DIRECTIONS FOR THIS TASK. In the records below, begin at the line containing "2560x1201 pixels." and end at the line containing "Open the Google SketchUp 7 shortcut"; quote every line in that span exactly, including both boundary lines, and no others.

INFORMATION GIVEN.
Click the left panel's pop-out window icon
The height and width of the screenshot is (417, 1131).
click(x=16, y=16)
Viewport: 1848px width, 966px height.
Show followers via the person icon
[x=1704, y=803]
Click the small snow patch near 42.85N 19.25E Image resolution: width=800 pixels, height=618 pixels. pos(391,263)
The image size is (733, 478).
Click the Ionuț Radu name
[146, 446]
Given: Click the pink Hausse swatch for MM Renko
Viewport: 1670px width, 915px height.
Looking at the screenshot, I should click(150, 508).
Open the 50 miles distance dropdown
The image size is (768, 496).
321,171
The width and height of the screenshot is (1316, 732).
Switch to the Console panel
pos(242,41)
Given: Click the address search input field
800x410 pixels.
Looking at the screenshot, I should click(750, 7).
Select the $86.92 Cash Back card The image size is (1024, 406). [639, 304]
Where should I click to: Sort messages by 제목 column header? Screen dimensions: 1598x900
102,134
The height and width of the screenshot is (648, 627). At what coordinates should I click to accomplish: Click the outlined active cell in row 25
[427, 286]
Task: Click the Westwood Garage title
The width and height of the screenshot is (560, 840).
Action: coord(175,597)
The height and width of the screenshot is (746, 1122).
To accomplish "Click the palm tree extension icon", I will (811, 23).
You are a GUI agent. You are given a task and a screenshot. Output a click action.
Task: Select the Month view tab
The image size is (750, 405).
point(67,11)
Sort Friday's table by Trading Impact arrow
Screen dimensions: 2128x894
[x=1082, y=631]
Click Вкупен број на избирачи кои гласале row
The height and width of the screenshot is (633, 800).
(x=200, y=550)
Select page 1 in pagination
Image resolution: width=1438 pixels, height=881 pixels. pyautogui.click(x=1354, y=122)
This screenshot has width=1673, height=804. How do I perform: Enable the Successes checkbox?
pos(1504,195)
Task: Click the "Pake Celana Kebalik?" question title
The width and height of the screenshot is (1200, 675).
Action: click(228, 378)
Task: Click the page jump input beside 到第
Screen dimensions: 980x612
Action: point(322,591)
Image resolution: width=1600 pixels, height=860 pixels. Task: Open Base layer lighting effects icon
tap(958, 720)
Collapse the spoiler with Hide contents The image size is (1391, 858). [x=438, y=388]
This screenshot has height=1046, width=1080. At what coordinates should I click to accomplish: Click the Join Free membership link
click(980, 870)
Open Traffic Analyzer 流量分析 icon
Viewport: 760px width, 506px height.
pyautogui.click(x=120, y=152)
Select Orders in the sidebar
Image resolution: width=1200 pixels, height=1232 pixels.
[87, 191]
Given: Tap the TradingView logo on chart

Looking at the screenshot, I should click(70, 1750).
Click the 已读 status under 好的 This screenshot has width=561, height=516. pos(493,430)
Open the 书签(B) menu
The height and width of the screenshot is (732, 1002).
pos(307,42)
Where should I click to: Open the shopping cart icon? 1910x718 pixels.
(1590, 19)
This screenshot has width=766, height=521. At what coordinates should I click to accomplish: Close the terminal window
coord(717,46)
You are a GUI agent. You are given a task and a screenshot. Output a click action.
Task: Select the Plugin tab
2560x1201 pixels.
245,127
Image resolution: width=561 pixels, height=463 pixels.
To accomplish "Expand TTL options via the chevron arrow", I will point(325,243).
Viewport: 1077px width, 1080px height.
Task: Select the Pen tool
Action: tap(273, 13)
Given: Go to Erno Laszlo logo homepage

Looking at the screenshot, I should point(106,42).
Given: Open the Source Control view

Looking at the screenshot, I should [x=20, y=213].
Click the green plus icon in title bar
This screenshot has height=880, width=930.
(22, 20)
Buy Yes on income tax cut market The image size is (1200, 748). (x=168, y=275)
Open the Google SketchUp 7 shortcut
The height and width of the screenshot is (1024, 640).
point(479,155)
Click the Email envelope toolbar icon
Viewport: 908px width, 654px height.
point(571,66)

SOLUTION TO THIS EXERCISE.
2560x1201 pixels.
245,127
Image resolution: width=561 pixels, height=463 pixels.
To accomplish "Expand TTL options via the chevron arrow", I will point(325,243).
Viewport: 1077px width, 1080px height.
Task: Select the Pen tool
Action: tap(273, 13)
Given: Go to Erno Laszlo logo homepage

Looking at the screenshot, I should point(106,42).
Given: Open the Source Control view

Looking at the screenshot, I should [x=20, y=213].
Click the green plus icon in title bar
This screenshot has height=880, width=930.
(22, 20)
Buy Yes on income tax cut market The image size is (1200, 748). (x=168, y=275)
Open the Google SketchUp 7 shortcut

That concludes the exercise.